I notice I have not said anything about the point of it all, Irish. But one learned quite a lot. In our case, a taste of the marginalised dialect, Donegal Irish. Fosta and bómáinte and falsa and goitse. And we heard, somehow, in the shop and in the air, burn and wean and scon and brae, since this was the Ulster Scots as well as the Ulster Gaelic region. Also Derry English, Belfast English and Monaghan English. And that, as well as the dozens of songs from Abair Amhráin. Caide Sin Don Te Sin was one we liked. Like us, the characters in the songs spent most of their time messing about in rivers or woods.
But the most significant language one learned was the one without words, the language of the river and the grass. We didn't realise we were learning it. Alastair listened for eels. What do they speak? We listened for water rushing, a coloured bird rustling in the leaves.

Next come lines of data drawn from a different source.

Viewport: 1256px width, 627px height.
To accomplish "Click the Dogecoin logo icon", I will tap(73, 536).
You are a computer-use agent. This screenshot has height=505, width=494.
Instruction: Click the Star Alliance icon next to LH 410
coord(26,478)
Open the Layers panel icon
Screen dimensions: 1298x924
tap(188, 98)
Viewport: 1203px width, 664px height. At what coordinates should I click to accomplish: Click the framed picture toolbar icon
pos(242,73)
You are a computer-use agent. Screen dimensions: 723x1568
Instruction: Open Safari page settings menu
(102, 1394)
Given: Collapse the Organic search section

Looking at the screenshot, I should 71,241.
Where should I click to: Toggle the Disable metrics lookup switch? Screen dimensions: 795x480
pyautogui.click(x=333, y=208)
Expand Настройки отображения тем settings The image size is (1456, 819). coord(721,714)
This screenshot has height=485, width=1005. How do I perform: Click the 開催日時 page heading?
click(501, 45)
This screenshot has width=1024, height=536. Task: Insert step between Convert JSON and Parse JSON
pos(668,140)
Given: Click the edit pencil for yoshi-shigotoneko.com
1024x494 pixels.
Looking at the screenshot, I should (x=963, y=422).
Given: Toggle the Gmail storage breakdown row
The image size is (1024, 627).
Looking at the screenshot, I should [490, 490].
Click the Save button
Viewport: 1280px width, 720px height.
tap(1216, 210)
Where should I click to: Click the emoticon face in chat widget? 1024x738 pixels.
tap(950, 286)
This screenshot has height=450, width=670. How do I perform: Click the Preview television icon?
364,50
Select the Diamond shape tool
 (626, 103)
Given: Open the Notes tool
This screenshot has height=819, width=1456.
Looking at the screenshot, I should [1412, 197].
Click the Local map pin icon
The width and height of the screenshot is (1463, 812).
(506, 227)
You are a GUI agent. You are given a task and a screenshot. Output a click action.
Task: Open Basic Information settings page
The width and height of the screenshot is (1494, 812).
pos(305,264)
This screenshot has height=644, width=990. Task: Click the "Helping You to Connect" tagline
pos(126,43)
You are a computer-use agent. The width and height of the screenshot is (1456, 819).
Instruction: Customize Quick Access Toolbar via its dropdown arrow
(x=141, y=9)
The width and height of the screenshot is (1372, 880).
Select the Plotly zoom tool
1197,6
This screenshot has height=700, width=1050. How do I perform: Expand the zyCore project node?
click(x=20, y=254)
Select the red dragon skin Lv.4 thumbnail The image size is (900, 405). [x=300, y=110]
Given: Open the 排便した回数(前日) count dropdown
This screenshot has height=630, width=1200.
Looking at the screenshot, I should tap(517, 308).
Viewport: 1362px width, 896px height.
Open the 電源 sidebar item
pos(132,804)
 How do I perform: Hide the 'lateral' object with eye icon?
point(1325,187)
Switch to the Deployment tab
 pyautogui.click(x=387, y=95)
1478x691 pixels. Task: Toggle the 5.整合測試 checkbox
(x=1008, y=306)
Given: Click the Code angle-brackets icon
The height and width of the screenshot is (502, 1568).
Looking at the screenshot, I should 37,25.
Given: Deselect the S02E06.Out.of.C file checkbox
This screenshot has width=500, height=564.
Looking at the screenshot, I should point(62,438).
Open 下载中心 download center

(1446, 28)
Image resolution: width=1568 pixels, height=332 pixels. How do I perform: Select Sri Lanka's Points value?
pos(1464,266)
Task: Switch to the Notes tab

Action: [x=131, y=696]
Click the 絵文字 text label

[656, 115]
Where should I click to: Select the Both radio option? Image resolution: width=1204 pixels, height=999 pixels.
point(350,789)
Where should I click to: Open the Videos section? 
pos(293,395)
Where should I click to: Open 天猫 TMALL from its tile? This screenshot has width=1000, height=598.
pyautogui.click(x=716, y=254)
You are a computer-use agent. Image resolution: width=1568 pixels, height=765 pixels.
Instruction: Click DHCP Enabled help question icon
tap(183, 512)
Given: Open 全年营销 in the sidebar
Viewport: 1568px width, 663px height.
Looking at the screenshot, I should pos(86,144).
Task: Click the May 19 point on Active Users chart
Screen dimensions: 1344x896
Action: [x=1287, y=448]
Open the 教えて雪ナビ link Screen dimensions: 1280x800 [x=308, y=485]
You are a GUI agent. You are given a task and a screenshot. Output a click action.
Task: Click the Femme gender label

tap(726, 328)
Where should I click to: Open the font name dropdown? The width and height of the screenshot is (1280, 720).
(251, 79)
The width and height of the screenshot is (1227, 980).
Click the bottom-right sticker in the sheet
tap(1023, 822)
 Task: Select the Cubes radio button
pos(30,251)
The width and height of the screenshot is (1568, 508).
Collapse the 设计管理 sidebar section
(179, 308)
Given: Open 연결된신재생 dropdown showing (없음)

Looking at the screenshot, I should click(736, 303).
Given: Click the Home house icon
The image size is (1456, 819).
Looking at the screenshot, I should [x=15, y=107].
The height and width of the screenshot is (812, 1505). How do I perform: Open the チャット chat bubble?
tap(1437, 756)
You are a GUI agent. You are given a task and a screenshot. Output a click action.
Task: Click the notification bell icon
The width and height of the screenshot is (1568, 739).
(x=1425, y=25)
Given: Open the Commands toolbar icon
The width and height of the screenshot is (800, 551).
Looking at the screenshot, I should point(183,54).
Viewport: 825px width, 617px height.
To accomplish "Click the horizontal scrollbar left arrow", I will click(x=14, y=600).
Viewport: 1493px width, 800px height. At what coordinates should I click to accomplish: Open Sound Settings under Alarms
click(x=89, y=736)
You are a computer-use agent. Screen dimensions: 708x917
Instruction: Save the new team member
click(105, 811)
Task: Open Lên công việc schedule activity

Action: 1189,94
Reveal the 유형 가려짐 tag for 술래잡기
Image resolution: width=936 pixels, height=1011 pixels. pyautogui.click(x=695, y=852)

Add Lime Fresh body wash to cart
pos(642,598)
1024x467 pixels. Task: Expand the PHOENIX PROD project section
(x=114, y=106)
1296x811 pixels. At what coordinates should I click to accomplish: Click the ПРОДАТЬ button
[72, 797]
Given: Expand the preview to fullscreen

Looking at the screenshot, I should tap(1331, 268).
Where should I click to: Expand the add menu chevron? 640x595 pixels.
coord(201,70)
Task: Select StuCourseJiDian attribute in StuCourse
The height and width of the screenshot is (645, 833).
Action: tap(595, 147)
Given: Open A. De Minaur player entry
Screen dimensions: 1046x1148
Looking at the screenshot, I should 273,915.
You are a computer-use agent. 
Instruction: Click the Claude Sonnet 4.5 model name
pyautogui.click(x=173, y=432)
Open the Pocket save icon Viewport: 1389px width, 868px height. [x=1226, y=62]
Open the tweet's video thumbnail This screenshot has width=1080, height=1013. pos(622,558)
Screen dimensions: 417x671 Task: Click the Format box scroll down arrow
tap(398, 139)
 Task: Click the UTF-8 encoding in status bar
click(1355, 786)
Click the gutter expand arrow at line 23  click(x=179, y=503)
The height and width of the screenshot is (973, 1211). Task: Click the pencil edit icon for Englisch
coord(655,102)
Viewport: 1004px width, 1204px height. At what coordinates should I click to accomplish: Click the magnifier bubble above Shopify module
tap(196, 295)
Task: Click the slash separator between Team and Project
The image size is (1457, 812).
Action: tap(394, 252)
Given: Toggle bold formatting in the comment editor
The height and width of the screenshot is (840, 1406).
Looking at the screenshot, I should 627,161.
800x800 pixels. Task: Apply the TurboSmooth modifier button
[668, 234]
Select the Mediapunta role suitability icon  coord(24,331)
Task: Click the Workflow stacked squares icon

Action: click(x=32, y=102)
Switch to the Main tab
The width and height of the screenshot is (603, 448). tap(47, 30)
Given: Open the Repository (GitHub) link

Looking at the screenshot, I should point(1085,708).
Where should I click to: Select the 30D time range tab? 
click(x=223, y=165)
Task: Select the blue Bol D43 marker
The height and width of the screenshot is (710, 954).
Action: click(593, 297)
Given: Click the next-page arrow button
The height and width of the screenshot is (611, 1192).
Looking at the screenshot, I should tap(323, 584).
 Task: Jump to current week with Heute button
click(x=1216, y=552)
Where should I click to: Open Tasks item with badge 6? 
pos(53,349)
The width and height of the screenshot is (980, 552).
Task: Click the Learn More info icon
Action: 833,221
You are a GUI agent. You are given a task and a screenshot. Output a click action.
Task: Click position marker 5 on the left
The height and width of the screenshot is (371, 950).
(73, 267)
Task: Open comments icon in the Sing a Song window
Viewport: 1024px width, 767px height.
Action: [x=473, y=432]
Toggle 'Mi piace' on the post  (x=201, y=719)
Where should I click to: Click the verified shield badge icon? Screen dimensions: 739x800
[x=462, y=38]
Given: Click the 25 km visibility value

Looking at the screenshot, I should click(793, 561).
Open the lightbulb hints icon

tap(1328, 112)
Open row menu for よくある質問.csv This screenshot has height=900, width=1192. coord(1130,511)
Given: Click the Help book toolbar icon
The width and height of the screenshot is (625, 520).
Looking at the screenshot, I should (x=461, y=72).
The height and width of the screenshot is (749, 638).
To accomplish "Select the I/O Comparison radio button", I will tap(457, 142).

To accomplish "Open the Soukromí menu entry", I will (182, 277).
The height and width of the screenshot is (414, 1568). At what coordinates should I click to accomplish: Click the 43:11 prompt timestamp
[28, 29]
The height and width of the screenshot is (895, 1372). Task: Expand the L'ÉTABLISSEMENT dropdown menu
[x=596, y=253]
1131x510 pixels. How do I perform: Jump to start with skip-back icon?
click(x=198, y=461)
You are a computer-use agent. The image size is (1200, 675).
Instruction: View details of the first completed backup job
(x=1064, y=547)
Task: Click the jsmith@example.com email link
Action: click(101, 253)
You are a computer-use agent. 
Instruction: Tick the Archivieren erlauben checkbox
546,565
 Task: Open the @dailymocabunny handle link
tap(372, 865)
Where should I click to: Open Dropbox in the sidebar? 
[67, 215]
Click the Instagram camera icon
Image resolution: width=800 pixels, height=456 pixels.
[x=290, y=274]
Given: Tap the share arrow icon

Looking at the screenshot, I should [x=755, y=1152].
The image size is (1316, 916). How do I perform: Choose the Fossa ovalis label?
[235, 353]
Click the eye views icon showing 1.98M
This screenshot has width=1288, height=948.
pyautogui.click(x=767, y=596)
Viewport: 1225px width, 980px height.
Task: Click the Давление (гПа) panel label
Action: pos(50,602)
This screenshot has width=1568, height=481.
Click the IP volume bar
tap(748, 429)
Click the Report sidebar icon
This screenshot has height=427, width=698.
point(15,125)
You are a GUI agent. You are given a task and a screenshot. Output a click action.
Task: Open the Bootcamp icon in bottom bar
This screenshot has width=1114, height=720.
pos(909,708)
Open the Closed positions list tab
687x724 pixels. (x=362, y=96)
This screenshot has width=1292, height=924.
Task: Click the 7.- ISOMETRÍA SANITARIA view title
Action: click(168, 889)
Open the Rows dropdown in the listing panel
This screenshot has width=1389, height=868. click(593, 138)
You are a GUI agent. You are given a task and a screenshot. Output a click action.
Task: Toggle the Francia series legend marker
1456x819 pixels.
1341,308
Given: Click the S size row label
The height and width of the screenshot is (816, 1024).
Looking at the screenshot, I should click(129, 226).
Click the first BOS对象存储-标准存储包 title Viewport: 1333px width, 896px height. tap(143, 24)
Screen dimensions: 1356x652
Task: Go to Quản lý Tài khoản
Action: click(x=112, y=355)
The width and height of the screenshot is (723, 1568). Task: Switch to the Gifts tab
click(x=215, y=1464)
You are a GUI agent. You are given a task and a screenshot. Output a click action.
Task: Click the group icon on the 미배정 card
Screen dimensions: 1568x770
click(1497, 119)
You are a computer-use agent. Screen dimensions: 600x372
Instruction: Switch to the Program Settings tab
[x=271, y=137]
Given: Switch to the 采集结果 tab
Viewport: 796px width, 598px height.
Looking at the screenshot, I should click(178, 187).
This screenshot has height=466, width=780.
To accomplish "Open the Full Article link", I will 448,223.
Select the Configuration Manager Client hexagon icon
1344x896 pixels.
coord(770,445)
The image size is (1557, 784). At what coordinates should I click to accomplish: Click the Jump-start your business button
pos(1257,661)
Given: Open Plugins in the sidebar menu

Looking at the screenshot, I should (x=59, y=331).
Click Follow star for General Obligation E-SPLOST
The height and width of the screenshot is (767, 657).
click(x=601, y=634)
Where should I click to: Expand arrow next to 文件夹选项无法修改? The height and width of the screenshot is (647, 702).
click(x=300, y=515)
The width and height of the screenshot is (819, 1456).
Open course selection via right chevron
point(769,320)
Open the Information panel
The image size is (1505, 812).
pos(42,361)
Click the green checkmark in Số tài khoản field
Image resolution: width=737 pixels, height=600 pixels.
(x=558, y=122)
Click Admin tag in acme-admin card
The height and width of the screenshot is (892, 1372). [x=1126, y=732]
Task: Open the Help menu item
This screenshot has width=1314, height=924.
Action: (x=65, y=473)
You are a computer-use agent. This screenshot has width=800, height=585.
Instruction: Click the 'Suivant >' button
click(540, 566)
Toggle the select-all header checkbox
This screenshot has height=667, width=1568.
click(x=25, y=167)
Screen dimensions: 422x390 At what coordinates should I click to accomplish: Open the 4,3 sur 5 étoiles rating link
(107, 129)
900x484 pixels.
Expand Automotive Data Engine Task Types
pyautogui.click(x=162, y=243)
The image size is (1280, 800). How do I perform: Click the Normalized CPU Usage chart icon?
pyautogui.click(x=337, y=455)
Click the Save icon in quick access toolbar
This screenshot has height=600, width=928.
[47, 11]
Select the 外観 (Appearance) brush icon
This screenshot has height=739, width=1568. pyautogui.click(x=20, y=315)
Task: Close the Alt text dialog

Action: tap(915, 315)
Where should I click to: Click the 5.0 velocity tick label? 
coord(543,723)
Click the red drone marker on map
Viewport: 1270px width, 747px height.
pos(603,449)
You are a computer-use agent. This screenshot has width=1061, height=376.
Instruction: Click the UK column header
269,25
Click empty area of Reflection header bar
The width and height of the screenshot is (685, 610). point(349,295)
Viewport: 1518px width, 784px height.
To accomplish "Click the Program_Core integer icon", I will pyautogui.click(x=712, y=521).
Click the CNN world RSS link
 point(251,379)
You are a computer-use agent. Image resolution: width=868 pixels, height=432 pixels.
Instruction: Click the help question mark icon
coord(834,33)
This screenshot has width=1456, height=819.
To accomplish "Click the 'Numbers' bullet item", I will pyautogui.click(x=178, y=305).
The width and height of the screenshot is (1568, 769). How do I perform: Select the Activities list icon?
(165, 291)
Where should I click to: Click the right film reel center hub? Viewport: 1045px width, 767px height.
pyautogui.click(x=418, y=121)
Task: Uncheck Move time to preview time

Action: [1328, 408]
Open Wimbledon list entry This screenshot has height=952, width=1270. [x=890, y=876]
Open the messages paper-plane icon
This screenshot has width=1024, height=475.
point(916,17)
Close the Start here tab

One grew, possibly not quite up, but somewhere in that direction. It usually started off with heartbreaking homesickness and a deep desire to get away, back to Mammy and civilisation. Some succumbed - and this was felt by all to be vaguely tragic. As it was. Because once you stuck it out, as almost everyone did, you found it became not so bad, and then it became great. And you found yourself, your independence. You found out that going away to a new place was an enjoyable thing to do. You discovered you had the power to move from one environment to another, from one language to another, and survive. You could survive without the ones at home.
That was the best thing about Irish college - after the gooseberry jam.